Search term "Expand": please show all lines in the listing that contain it.

Supplied material ▸
══════

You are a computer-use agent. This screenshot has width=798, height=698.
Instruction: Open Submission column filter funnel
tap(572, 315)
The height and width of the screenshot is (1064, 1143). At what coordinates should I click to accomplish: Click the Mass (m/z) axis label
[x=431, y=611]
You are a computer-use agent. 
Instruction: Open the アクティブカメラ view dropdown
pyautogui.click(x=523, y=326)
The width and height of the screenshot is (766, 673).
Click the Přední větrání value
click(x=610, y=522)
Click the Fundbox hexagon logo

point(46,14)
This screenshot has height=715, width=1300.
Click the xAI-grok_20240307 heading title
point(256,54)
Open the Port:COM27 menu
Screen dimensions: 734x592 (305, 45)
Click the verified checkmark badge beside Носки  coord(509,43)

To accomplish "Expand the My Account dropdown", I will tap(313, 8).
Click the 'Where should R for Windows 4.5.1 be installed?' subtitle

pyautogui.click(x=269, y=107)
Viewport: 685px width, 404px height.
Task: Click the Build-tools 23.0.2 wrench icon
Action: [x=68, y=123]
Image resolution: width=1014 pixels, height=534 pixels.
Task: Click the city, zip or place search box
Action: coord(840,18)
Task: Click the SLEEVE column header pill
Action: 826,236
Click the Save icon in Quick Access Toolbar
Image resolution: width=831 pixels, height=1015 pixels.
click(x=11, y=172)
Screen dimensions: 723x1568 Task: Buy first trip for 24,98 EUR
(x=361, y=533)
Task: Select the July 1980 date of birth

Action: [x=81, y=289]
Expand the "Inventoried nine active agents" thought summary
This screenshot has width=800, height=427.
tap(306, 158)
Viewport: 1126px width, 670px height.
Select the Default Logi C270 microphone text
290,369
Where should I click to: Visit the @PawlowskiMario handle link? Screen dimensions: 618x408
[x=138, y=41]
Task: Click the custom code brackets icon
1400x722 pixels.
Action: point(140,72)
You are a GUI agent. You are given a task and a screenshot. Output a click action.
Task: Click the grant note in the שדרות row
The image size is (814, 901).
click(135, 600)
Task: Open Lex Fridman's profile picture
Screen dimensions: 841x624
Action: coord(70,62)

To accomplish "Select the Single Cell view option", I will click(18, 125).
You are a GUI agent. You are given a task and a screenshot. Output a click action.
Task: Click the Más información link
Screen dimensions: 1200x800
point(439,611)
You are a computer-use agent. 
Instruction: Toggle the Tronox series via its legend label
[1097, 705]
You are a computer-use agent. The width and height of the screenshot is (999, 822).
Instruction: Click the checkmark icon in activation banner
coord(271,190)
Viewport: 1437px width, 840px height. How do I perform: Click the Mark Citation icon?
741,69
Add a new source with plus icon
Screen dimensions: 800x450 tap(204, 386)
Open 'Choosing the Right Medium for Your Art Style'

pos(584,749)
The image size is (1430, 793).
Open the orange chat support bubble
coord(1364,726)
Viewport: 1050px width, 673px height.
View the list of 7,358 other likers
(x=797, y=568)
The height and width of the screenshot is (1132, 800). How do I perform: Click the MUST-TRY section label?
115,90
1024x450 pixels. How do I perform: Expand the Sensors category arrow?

══════

Output for this exercise ▸
To accomplish "Expand the My Account dropdown", I will tap(313, 8).
Expand the "Inventoried nine active agents" thought summary
1024x450 pixels. How do I perform: Expand the Sensors category arrow?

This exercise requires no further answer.